Now I could just talk to my car and it could come find me. We're getting closer and closer.
Jasson?
A paradigm shift that has to happen with people. Everyone's so used to the idea of like, Hey, I started a company, this is my username, and this is my password. And the idea that now you get a passkey and it's bound to something, it's a mental shift. I was just going through North Dakota that's where my driver's license was issued.
They just got the mobile driver's license deployed, like, I think October first. So I was super excited about that signed up right away. And I was excited to try it at the TSA because I know that they, you know, have those fancy readers now. So I'm at the Fargo airport and they've got it and I go online and I see they've got their signed digital ID and I'm all excited to give it a try.
And I'm like the guy's like, Driver's license? And I'm like, Oh, I've got it on my phone. He's like, No, driver's license. I'm like, But you're signed.
I'm like, But I didn't want argue with TSA because that's, like, worse than carrying a bump. And so I just gave him my driver's license. And it was early in the morning, and there was a flake crew in front of me. So they went in, and one of them got random.
And of course, that defaults to you if you're the next in the TSA pre check line. So I'm the guy who's like swabbing my shoes, just said, Hey, can I ask you a question? And I just asked him, I said, Hey, saw you guys have that sign. I have the, you know, we just got the mobile driver's license, but it sounds like your system doesn't actually support it yet?
Was a little bit, you know, like, What's the story there?

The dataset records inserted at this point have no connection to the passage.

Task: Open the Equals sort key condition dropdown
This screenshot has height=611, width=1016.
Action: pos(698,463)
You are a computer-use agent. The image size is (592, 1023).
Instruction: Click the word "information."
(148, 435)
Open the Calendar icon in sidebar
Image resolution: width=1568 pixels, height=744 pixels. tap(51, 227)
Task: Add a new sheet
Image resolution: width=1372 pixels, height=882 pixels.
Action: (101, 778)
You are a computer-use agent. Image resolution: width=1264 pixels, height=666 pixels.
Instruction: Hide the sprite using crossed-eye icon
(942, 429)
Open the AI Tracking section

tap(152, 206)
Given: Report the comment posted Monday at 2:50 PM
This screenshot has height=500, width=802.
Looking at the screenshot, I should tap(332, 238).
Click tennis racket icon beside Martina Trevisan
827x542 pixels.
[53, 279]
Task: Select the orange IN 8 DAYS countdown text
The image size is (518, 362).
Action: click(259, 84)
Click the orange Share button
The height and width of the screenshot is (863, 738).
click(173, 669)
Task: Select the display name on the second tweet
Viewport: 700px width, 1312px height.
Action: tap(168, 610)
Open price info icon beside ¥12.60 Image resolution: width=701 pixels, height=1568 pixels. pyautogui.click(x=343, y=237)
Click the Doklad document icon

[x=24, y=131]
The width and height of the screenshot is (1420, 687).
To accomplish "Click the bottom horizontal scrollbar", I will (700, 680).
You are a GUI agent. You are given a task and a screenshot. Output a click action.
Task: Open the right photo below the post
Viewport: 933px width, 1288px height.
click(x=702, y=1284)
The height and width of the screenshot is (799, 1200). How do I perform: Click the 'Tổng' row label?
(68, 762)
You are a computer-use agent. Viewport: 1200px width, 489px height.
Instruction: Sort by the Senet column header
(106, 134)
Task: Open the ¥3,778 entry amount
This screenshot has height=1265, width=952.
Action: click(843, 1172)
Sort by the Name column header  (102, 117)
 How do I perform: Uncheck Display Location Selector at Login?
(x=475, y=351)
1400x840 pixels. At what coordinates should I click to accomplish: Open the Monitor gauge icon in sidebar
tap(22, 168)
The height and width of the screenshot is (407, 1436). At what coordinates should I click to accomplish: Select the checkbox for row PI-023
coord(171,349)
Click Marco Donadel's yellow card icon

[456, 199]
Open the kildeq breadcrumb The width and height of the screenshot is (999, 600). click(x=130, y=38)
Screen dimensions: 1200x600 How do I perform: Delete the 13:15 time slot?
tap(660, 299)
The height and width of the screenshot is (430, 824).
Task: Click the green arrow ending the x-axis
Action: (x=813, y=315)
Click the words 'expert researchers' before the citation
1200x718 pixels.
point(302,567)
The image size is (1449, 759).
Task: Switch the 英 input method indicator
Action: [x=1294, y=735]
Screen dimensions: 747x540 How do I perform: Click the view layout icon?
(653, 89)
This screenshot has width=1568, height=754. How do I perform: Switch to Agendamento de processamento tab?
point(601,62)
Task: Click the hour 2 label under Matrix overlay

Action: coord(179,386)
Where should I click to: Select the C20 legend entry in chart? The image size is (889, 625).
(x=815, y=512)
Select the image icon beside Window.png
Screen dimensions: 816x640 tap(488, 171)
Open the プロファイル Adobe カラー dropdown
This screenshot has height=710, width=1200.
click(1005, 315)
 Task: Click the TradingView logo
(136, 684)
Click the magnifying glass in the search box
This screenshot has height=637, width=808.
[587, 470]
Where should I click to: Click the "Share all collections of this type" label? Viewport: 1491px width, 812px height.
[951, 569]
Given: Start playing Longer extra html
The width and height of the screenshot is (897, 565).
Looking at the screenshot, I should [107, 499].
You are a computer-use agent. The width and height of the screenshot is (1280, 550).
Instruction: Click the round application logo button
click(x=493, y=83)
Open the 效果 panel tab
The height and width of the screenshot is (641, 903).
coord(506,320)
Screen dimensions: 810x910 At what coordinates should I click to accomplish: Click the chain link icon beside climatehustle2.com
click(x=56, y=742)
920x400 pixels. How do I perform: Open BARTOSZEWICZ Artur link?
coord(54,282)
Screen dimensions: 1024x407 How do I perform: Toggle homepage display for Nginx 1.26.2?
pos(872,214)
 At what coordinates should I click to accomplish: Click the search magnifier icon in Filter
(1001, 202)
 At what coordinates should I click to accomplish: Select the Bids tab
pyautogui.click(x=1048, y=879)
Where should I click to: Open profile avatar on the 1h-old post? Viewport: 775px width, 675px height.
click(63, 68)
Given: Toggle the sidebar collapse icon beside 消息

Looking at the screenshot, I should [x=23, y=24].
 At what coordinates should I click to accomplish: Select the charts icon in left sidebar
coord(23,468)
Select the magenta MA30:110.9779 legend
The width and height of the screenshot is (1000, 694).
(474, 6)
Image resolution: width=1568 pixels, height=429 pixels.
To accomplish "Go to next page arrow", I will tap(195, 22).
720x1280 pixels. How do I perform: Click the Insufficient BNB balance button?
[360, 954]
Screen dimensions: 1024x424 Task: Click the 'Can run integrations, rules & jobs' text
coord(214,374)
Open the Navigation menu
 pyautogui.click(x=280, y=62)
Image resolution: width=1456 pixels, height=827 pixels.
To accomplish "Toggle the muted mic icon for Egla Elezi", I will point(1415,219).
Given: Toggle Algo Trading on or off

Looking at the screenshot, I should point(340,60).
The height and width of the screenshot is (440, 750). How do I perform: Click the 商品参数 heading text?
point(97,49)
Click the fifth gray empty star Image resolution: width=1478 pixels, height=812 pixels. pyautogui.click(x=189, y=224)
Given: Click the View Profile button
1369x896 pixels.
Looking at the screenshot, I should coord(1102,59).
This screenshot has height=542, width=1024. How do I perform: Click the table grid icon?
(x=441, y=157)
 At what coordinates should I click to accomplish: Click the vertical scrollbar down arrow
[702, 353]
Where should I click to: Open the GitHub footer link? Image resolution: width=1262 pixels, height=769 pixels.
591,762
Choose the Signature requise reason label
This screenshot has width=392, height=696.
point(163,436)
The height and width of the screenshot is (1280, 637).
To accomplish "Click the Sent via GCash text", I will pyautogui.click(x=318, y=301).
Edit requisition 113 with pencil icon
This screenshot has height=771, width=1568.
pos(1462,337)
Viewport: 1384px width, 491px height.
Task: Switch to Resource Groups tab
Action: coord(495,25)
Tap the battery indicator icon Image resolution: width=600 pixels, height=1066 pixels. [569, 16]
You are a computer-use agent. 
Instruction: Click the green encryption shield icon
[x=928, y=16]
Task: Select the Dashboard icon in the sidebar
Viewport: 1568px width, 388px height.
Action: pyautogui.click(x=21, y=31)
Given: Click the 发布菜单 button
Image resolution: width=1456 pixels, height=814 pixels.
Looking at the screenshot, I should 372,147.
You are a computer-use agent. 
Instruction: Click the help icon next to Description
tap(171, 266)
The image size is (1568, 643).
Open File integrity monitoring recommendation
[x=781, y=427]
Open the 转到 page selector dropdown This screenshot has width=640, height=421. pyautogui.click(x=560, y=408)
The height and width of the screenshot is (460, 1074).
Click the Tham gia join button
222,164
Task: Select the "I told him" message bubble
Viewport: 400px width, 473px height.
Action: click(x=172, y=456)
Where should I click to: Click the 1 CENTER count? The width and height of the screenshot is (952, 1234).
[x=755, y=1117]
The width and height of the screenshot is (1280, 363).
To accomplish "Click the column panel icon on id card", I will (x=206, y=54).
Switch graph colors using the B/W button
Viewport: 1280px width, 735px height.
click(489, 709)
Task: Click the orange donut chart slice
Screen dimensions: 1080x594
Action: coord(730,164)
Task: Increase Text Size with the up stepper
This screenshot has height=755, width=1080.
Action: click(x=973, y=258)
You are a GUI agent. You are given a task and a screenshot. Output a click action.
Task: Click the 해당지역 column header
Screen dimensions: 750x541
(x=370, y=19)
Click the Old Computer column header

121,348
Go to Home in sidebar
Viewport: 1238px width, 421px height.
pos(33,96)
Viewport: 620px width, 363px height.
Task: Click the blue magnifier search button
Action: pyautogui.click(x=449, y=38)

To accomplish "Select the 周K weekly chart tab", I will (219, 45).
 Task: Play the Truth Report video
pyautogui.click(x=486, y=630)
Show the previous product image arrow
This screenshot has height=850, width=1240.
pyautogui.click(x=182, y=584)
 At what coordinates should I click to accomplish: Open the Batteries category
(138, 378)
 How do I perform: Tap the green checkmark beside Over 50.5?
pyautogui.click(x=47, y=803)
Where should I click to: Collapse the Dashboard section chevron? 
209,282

And then the supervisor overheard and she's like, oh, she said, actually, we do have it. I just don't think anyone's ever come through with it yet. And so, like, they'd been trained on it, but they didn't really know how it worked.
They'd maybe, like, seen it, but nobody's actually ever tried it yet.
And she said, Do you mind going back and testing it? I'm like, Well, I just finally got through. I don't really want to do this all over again. And she No, no, I'll escort you.
So she took me back there and the guy has a super long line, I'm sure they were annoyed too. Like, why is this guy back again? But like we did it and it literally took like two seconds and the guy's like, Oh, that's amazing. You know, the on like the TSA agent who was doing the ID checks, he liked it because it made his life so much faster and more efficient.
But like his mind, he was still so trained to be like, Hey, no phones. I need the ID because that's just what it is. And I think that's just a small glimpse of the change that's going to happen. I think people just have to get used to the idea of like, your phone is no longer I mean, I don't know how to say this properly, but that secure enclave that now exists in these electronic devices where you can store these cryptographic information solves so many problems.
But there's such a mindset with people because of before, we issued unsecured things and bad stuff happened if you went on your bank on your phone or you put in your, like, Social Security number on your phone, you know, like in an unsecured way. And so there has to be this mental shift of like, hey, this is the way the world's trending and this is how we do it. So how do we use the proper syntax and, like, trading to kind of help people through that transition?
Because, like, it is a total shift of how they've done things.
So you guys, this has been great. I really appreciate the time. I know we're slim for time right now. I wanna give a couple of shout outs to some charitable organizations that you guys support to make sure that we're giving them some love.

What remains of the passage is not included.